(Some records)
════════════════════

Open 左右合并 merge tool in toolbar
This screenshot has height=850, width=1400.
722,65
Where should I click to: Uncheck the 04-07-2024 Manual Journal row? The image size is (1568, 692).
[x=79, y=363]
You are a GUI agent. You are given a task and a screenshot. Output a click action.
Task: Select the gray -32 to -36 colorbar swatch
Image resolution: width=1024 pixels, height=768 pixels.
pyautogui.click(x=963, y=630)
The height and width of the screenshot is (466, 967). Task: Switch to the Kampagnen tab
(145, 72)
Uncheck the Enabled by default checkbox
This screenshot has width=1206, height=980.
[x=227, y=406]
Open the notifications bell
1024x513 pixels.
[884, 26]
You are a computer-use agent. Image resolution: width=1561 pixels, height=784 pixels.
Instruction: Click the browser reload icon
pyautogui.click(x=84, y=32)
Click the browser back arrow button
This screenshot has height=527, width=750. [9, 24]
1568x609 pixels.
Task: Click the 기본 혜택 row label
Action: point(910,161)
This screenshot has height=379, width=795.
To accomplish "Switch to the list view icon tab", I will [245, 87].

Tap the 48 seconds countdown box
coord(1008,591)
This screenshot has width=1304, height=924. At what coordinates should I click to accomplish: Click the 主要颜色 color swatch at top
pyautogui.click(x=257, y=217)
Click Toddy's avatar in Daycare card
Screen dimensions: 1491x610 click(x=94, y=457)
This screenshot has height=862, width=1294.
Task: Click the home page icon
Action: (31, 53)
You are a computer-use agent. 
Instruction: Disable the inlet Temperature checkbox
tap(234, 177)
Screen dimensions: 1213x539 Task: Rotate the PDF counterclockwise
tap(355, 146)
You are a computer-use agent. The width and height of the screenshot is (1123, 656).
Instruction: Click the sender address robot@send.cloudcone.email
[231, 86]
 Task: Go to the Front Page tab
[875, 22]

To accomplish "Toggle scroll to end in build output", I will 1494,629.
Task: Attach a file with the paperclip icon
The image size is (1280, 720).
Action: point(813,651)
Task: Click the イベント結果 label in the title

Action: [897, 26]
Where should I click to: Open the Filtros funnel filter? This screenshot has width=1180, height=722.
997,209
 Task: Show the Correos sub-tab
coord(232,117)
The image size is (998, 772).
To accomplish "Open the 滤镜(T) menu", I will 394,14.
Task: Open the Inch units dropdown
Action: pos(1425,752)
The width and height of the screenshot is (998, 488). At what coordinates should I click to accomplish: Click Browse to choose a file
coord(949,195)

════════════════════

TASK BRIEF
Please turn the lines above into a numbered list, from the line with "The height and" up to and including the line with "pyautogui.click(x=257, y=217)", leaving out any blank lines.

IN RESPONSE
1. The height and width of the screenshot is (466, 967). Task: Switch to the Kampagnen tab
2. (145, 72)
3. Uncheck the Enabled by default checkbox
4. This screenshot has width=1206, height=980.
5. [x=227, y=406]
6. Open the notifications bell
7. 1024x513 pixels.
8. [884, 26]
9. You are a computer-use agent. Image resolution: width=1561 pixels, height=784 pixels.
10. Instruction: Click the browser reload icon
11. pyautogui.click(x=84, y=32)
12. Click the browser back arrow button
13. This screenshot has height=527, width=750. [9, 24]
14. 1568x609 pixels.
15. Task: Click the 기본 혜택 row label
16. Action: point(910,161)
17. This screenshot has height=379, width=795.
18. To accomplish "Switch to the list view icon tab", I will [245, 87].
19. Tap the 48 seconds countdown box
20. coord(1008,591)
21. This screenshot has width=1304, height=924. At what coordinates should I click to accomplish: Click the 主要颜色 color swatch at top
22. pyautogui.click(x=257, y=217)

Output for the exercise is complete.